Il caro e vecchio termine “condividere”, oggi prevalentemente usato (ed abusato) in riferimento all’azione di pubblicare su blog, social network e programmi di messaggistica istantanea contenuti strettamente personali, si configura sempre più chiaramente come il perno di un vero e proprio equivoco semantico e culturale.

Ecco il significato originario del termine, riportato dal dizionario “Treccani” on line:

Condivìdere v. tr. [comp. di con- e dividere] (coniug. come dividere). – Dividere, spartire insieme con altri: il patrimonio è stato condiviso equamente tra i fratelli. Anche, avere in comune con altri: c. l’appartamento; più spesso fig.: condivido pienamente la tua opinione; non condivideva le mie idee; condividono la passione per la montagna.

Siamo sicuri, quindi, che, rispetto a tale definizione, “condividere un patrimonio”, ossia il suddividere qualcosa di unitario a beneficio di più persone, “condividere un appartamento”, ossia l’accettare di sacrificare parte del proprio spazio personale in virtù di una convivenza, e il “condividere opinioni”, in un processo di ascolto e negoziazione, siano accezioni capaci di trovare sbocco nell’uso prevalente di questo termine, al giorno d’oggi?

E’ sopravvissuta, secondo voi, in queste pratiche, quell’intenzione che sgusciava, furtiva e sbriciolata, dalla tasca di uno zainetto, all’intervallo, con le sembianze ora di una fetta di crostata, ora di un pacchetto di salatini (o di quello che ne rimaneva) da concedere, non senza quella remota e colpevole speranza di un rifiuto? Ritroviamo, adesso, quel tempo rubato alle mille incombenze genitoriali, solo per spiegarci come annodare un laccio delle scarpe, in modo che non si sciogliesse più, così, così, e poi così e così?

Dov’è finito il senso di “rinuncia”, di “ sottrazione”, una volta elemento necessario per poter parlare di condivisione?
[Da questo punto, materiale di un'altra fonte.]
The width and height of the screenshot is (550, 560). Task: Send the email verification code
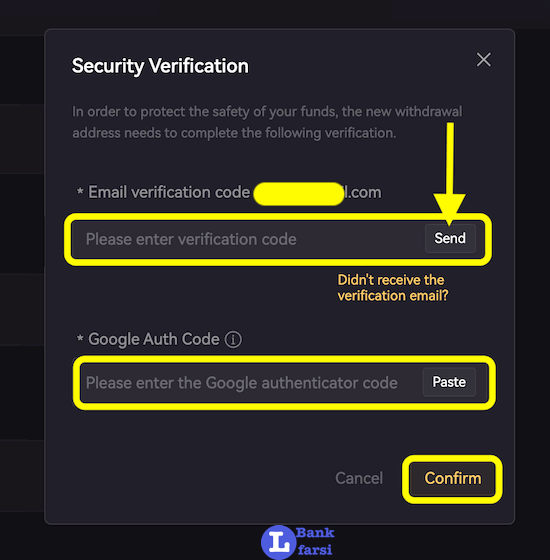pos(450,238)
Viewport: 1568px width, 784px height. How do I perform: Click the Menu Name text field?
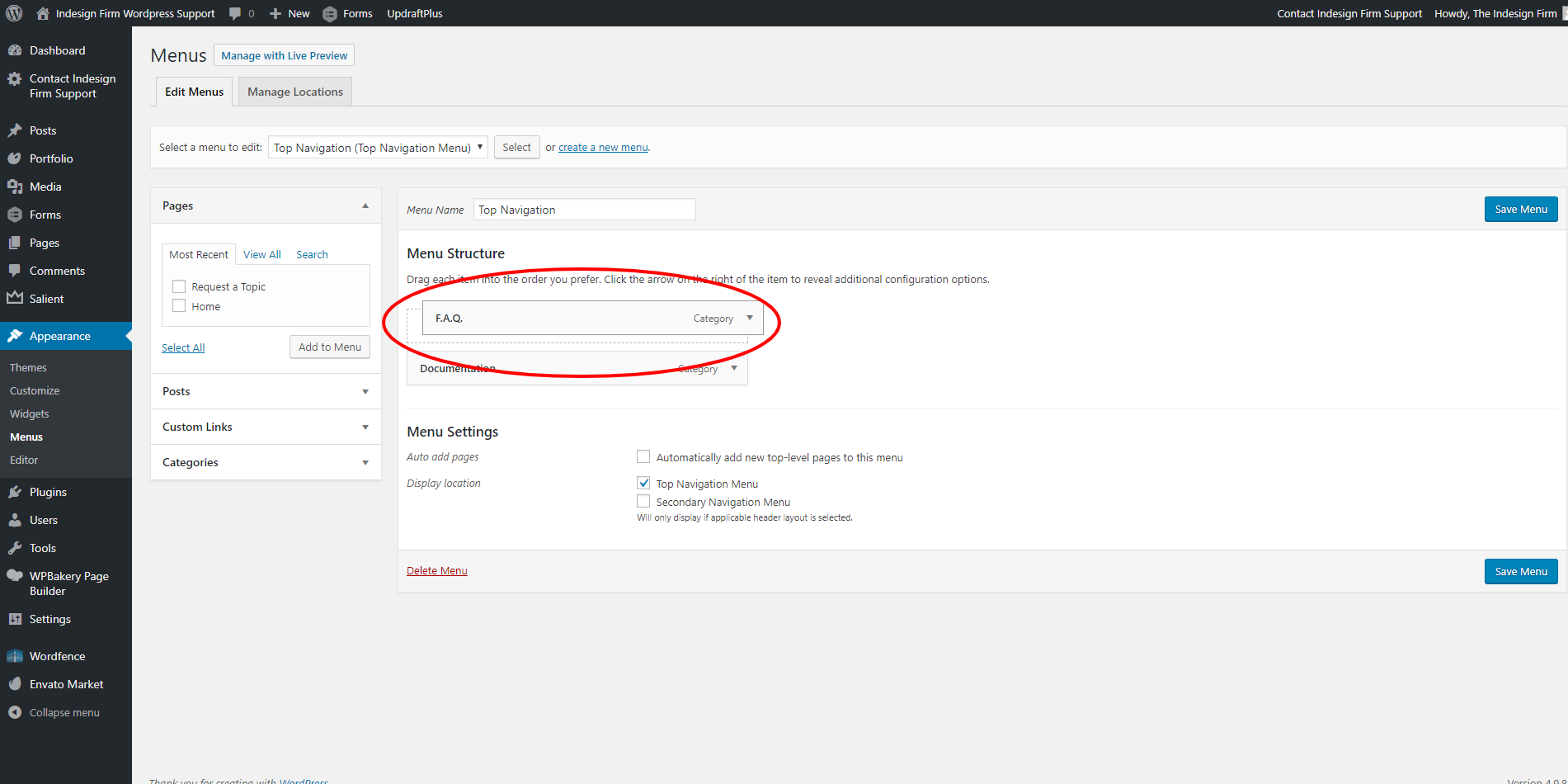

Siamo sicuri che, nel “condividere” una foto scattata a se stessi, allo specchio, dopo un’intensa sessione di tolettatura, risponda a quello stesso senso di sacrificio, di diminuzione del sé e di privazione?

Lo cerco. Dovrà pur esserci, da qualche parte. Altrimenti, a che cosa si dovrebbe la scelta del termine “condividere”?

E allora penso. La rinuncia alla privacy ed, in molti casi, alla dignità, potrà mai restituire alle condivisioni di oggi il suo antico sapore e riabilitare il termine “condividere” al suo significato originario?